• _Written problem_
Reproduce the data below line for line, with no changes.

----

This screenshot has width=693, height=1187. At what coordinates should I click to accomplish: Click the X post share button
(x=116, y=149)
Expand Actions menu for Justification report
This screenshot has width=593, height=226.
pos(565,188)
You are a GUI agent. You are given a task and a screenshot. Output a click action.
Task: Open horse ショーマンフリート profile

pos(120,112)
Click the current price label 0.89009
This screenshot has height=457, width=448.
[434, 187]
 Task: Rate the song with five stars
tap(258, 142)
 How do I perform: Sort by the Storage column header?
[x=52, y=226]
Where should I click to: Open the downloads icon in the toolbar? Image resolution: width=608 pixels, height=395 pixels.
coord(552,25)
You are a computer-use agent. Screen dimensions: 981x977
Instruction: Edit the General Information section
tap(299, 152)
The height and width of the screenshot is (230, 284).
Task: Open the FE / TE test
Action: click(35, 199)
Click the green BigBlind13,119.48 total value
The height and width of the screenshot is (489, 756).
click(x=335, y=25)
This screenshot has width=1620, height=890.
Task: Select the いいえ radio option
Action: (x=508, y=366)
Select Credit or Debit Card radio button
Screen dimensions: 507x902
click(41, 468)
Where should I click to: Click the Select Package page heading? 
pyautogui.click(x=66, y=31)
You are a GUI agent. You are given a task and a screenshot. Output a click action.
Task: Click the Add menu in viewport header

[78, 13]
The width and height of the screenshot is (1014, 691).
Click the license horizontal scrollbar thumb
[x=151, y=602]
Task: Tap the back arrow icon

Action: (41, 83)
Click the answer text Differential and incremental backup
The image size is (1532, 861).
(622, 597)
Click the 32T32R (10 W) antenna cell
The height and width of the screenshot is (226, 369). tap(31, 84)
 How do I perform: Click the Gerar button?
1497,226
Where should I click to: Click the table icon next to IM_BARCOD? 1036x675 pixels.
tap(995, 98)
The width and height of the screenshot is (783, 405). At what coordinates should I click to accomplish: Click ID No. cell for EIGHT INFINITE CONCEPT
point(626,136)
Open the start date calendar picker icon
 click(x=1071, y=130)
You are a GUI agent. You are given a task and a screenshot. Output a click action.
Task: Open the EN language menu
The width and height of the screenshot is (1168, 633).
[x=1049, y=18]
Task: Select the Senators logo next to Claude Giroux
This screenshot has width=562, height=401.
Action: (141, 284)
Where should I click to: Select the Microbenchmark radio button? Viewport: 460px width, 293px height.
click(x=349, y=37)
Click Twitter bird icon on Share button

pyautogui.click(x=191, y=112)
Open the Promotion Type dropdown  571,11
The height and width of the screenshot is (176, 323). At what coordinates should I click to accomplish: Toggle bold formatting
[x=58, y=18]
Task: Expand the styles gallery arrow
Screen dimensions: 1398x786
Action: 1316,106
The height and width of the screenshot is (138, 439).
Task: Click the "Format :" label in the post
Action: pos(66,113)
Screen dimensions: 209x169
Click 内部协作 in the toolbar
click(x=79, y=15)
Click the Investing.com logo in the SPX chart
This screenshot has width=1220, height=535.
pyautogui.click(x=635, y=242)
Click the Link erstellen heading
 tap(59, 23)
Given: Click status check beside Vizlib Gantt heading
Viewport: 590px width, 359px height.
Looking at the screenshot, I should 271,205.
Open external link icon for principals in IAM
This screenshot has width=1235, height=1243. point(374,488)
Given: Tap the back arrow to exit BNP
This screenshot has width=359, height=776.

----

• _Solution for this task_
This screenshot has width=693, height=1187. At what coordinates should I click to accomplish: Click the X post share button
(x=116, y=149)
Expand Actions menu for Justification report
This screenshot has width=593, height=226.
pos(565,188)
You are a GUI agent. You are given a task and a screenshot. Output a click action.
Task: Open horse ショーマンフリート profile

pos(120,112)
Click the current price label 0.89009
This screenshot has height=457, width=448.
[434, 187]
 Task: Rate the song with five stars
tap(258, 142)
 How do I perform: Sort by the Storage column header?
[x=52, y=226]
Where should I click to: Open the downloads icon in the toolbar? Image resolution: width=608 pixels, height=395 pixels.
coord(552,25)
You are a computer-use agent. Screen dimensions: 981x977
Instruction: Edit the General Information section
tap(299, 152)
The height and width of the screenshot is (230, 284).
Task: Open the FE / TE test
Action: click(35, 199)
Click the green BigBlind13,119.48 total value
The height and width of the screenshot is (489, 756).
click(x=335, y=25)
This screenshot has width=1620, height=890.
Task: Select the いいえ radio option
Action: (x=508, y=366)
Select Credit or Debit Card radio button
Screen dimensions: 507x902
click(41, 468)
Where should I click to: Click the Select Package page heading? 
pyautogui.click(x=66, y=31)
You are a GUI agent. You are given a task and a screenshot. Output a click action.
Task: Click the Add menu in viewport header

[78, 13]
The width and height of the screenshot is (1014, 691).
Click the license horizontal scrollbar thumb
[x=151, y=602]
Task: Tap the back arrow icon

Action: (41, 83)
Click the answer text Differential and incremental backup
The image size is (1532, 861).
(622, 597)
Click the 32T32R (10 W) antenna cell
The height and width of the screenshot is (226, 369). tap(31, 84)
 How do I perform: Click the Gerar button?
1497,226
Where should I click to: Click the table icon next to IM_BARCOD? 1036x675 pixels.
tap(995, 98)
The width and height of the screenshot is (783, 405). At what coordinates should I click to accomplish: Click ID No. cell for EIGHT INFINITE CONCEPT
point(626,136)
Open the start date calendar picker icon
 click(x=1071, y=130)
You are a GUI agent. You are given a task and a screenshot. Output a click action.
Task: Open the EN language menu
The width and height of the screenshot is (1168, 633).
[x=1049, y=18]
Task: Select the Senators logo next to Claude Giroux
This screenshot has width=562, height=401.
Action: (141, 284)
Where should I click to: Select the Microbenchmark radio button? Viewport: 460px width, 293px height.
click(x=349, y=37)
Click Twitter bird icon on Share button

pyautogui.click(x=191, y=112)
Open the Promotion Type dropdown  571,11
The height and width of the screenshot is (176, 323). At what coordinates should I click to accomplish: Toggle bold formatting
[x=58, y=18]
Task: Expand the styles gallery arrow
Screen dimensions: 1398x786
Action: 1316,106
The height and width of the screenshot is (138, 439).
Task: Click the "Format :" label in the post
Action: pos(66,113)
Screen dimensions: 209x169
Click 内部协作 in the toolbar
click(x=79, y=15)
Click the Investing.com logo in the SPX chart
This screenshot has width=1220, height=535.
pyautogui.click(x=635, y=242)
Click the Link erstellen heading
 tap(59, 23)
Given: Click status check beside Vizlib Gantt heading
Viewport: 590px width, 359px height.
Looking at the screenshot, I should 271,205.
Open external link icon for principals in IAM
This screenshot has width=1235, height=1243. point(374,488)
Given: Tap the back arrow to exit BNP
This screenshot has width=359, height=776.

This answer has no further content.